- 输入材料 -
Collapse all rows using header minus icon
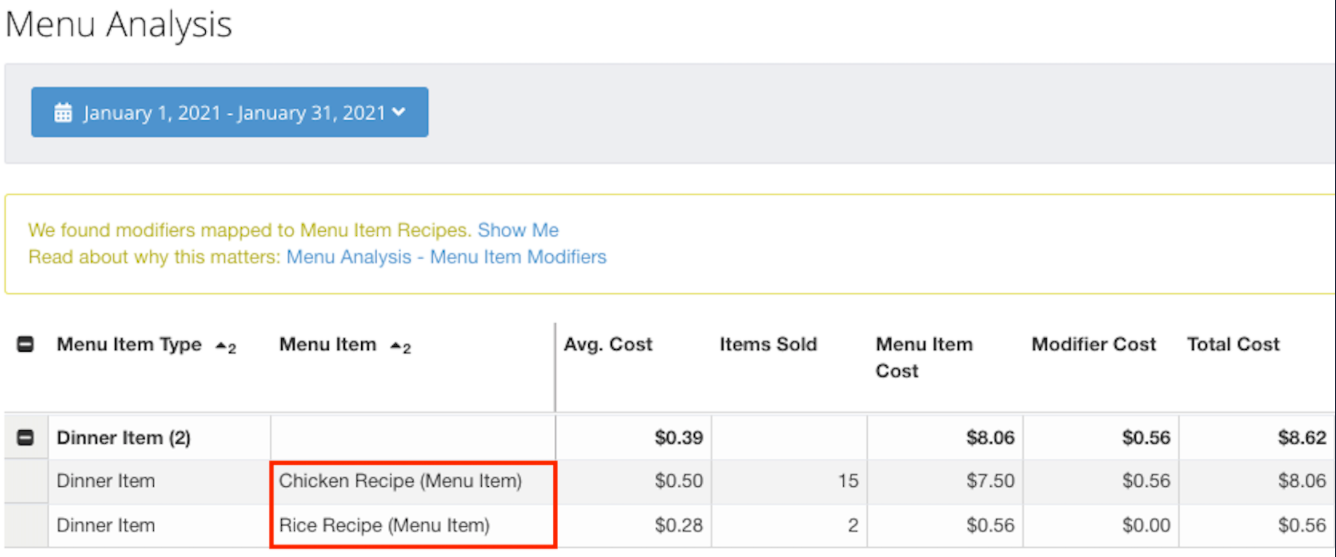This screenshot has height=557, width=1336. (x=26, y=344)
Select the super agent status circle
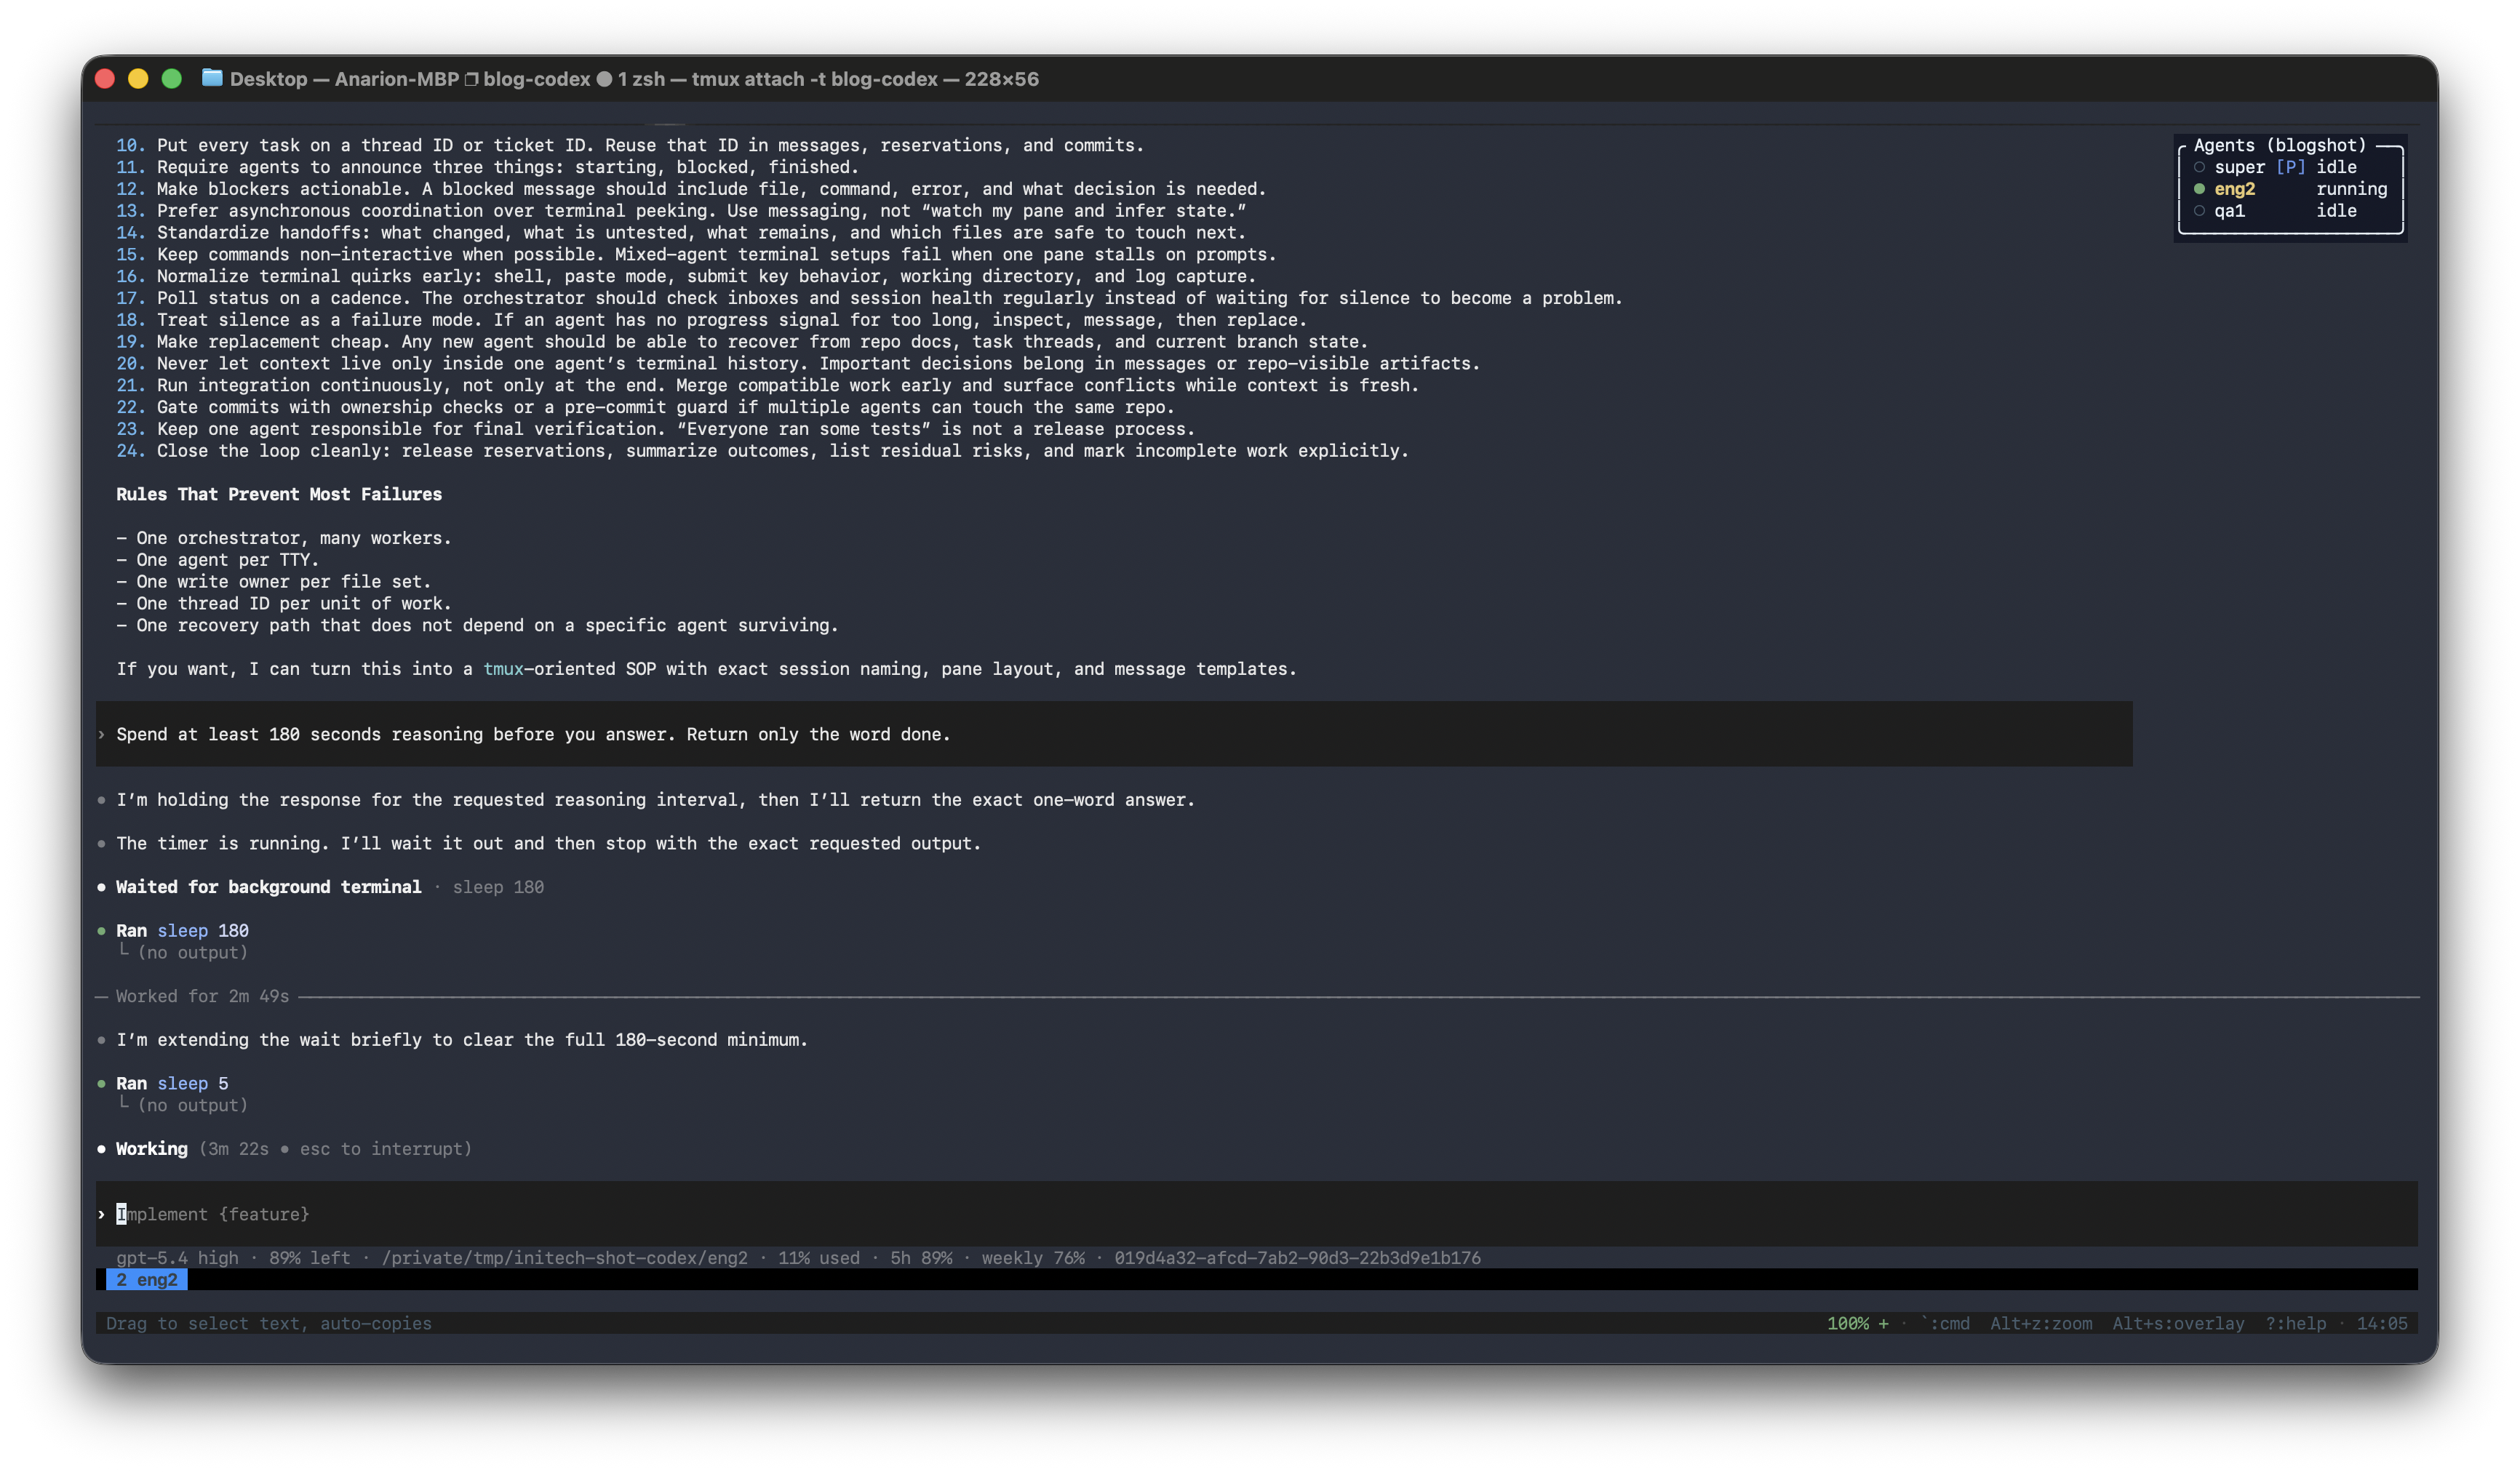The width and height of the screenshot is (2520, 1472). (x=2199, y=167)
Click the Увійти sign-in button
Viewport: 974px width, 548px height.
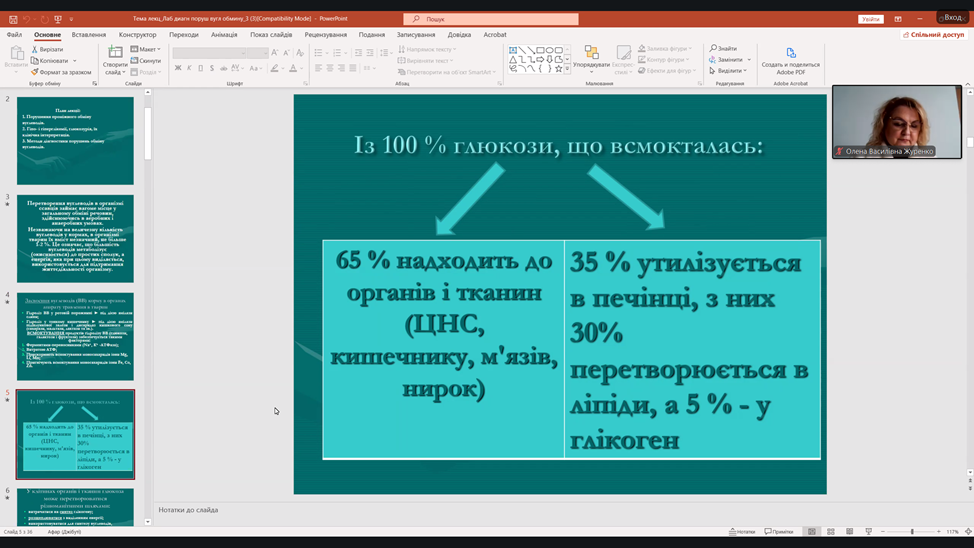870,19
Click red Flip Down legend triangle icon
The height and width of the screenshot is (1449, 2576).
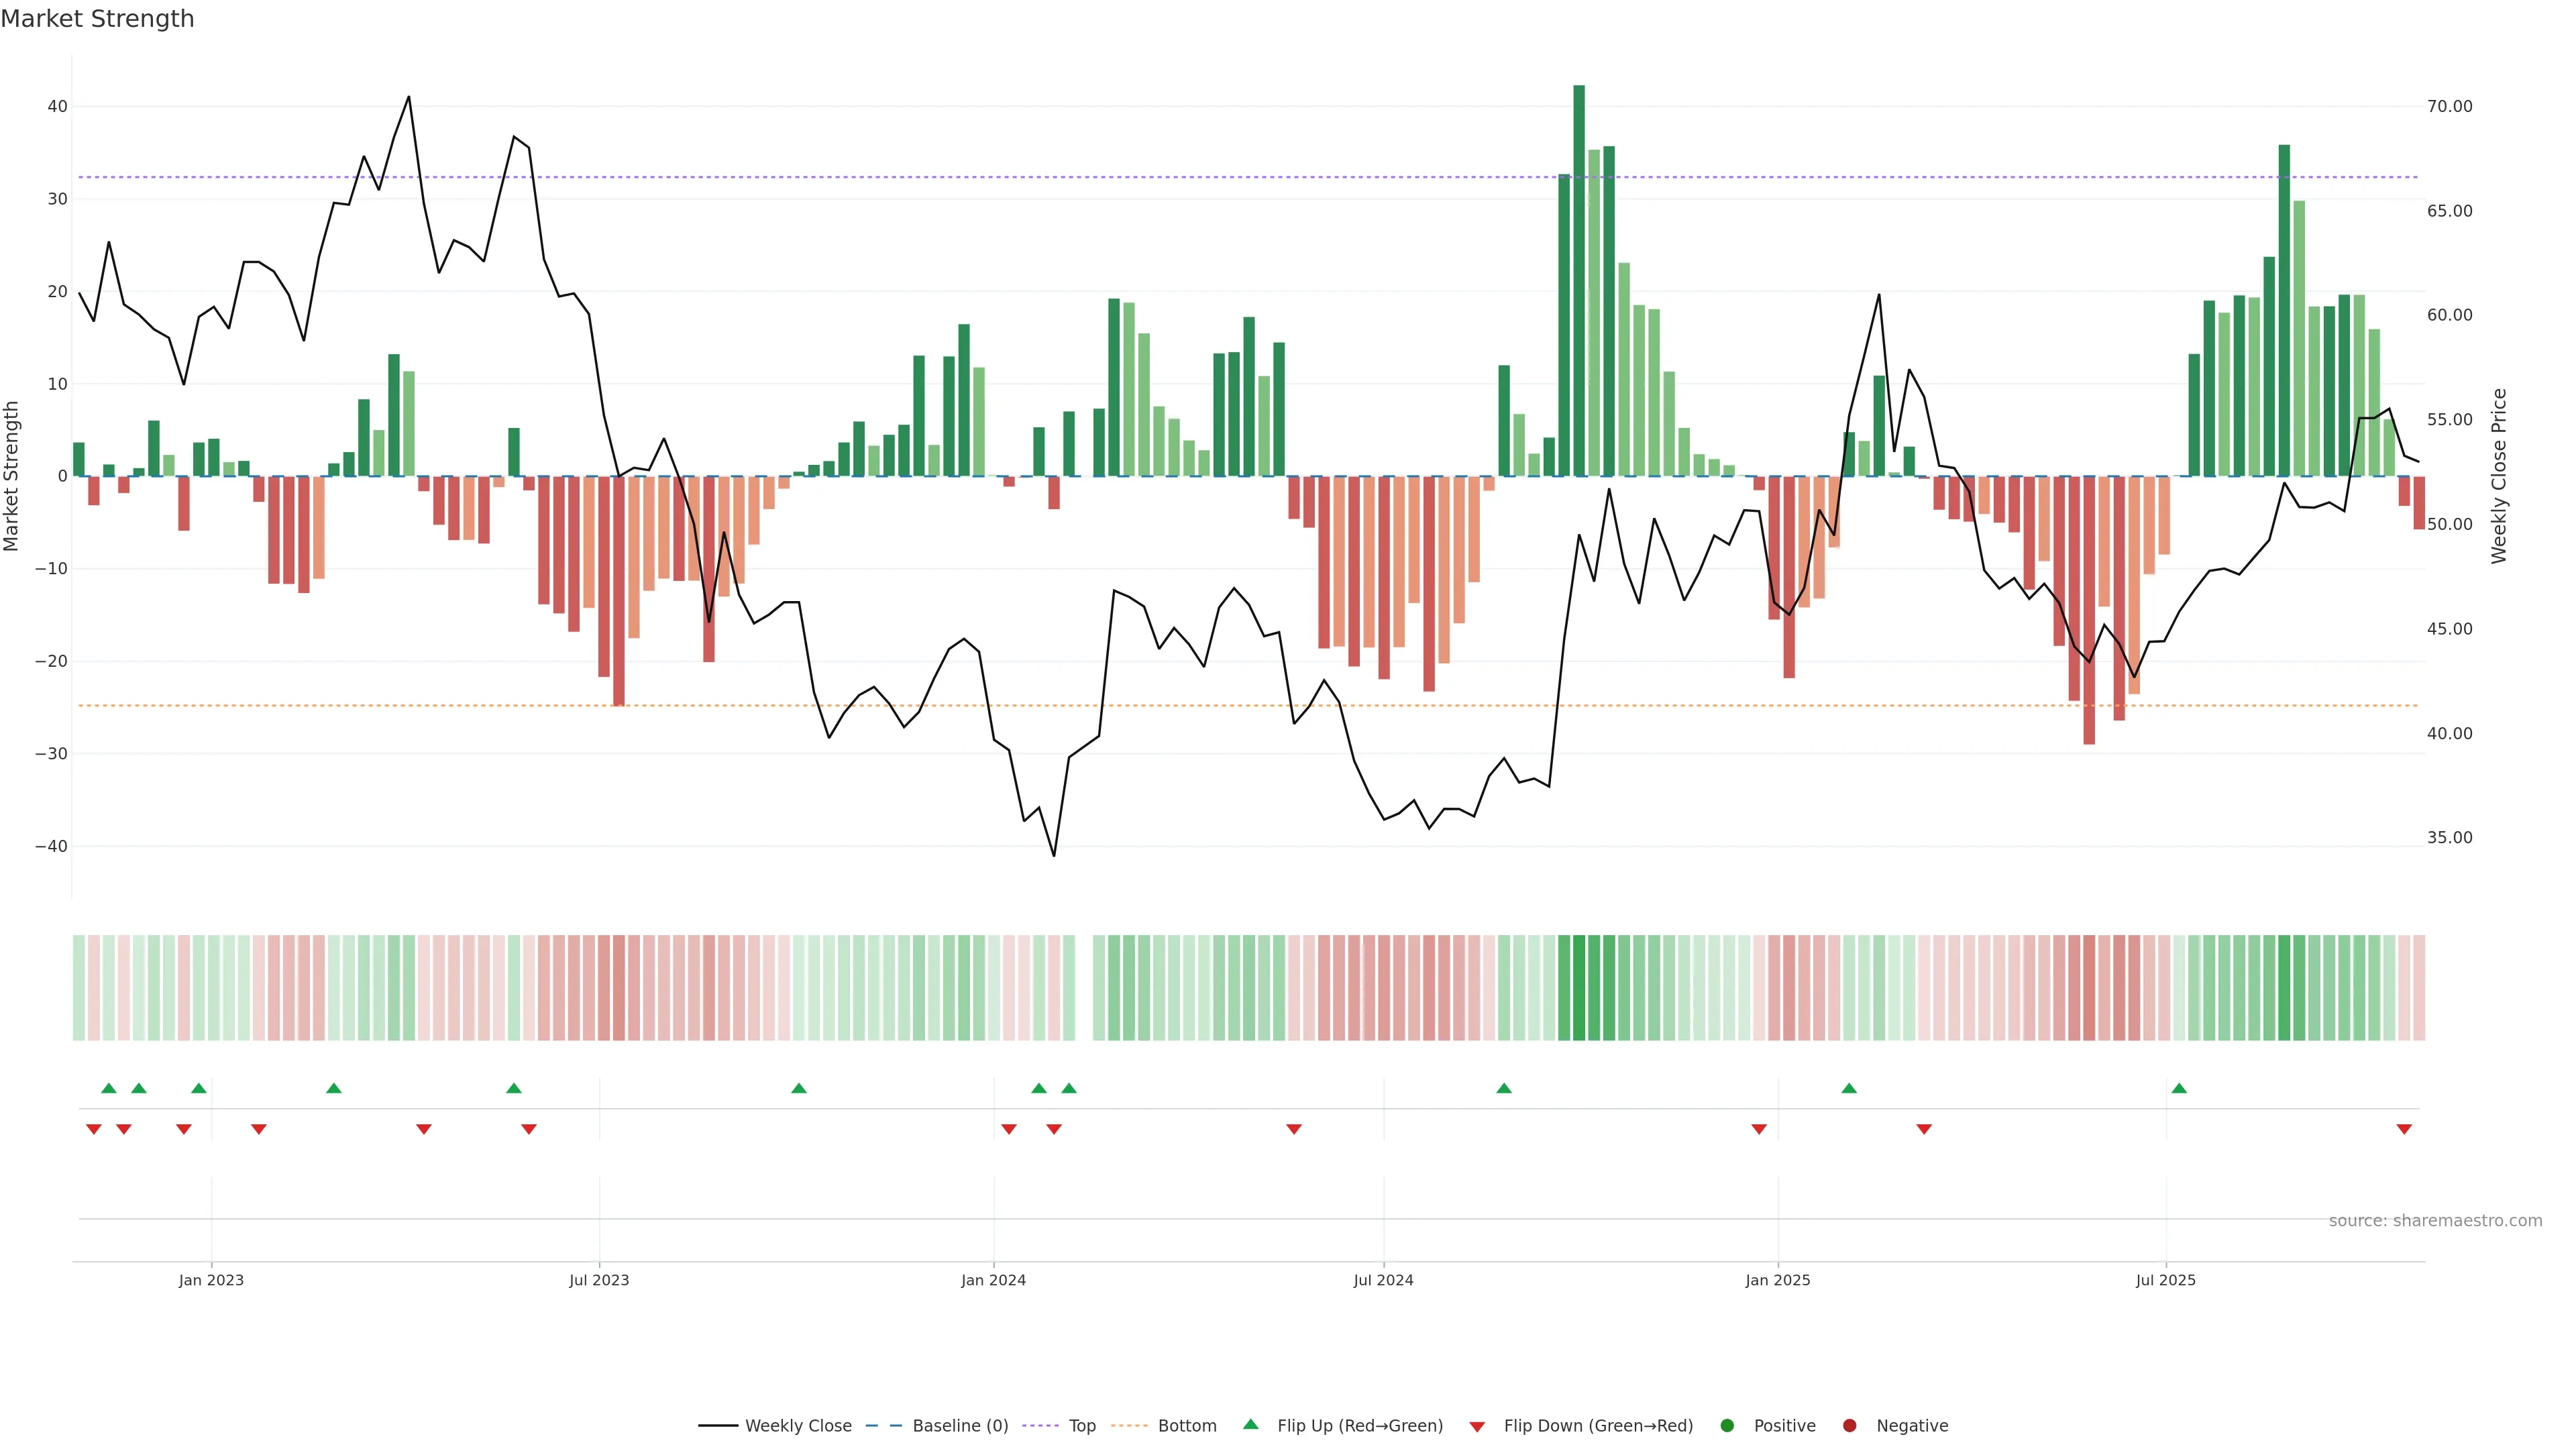1477,1427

- 简短任务 -
把以上各行整理成一个 JSON 字符串列表，每行对应一个字符串，略去空行，图片不要放进结果。

- 完整回答 -
[
  "Collapse all rows using header minus icon",
  "This screenshot has height=557, width=1336. (x=26, y=344)",
  "Select the super agent status circle",
  "The width and height of the screenshot is (2520, 1472). (x=2199, y=167)",
  "Click the Увійти sign-in button",
  "Viewport: 974px width, 548px height.",
  "870,19",
  "Click red Flip Down legend triangle icon",
  "The height and width of the screenshot is (1449, 2576).",
  "1477,1427"
]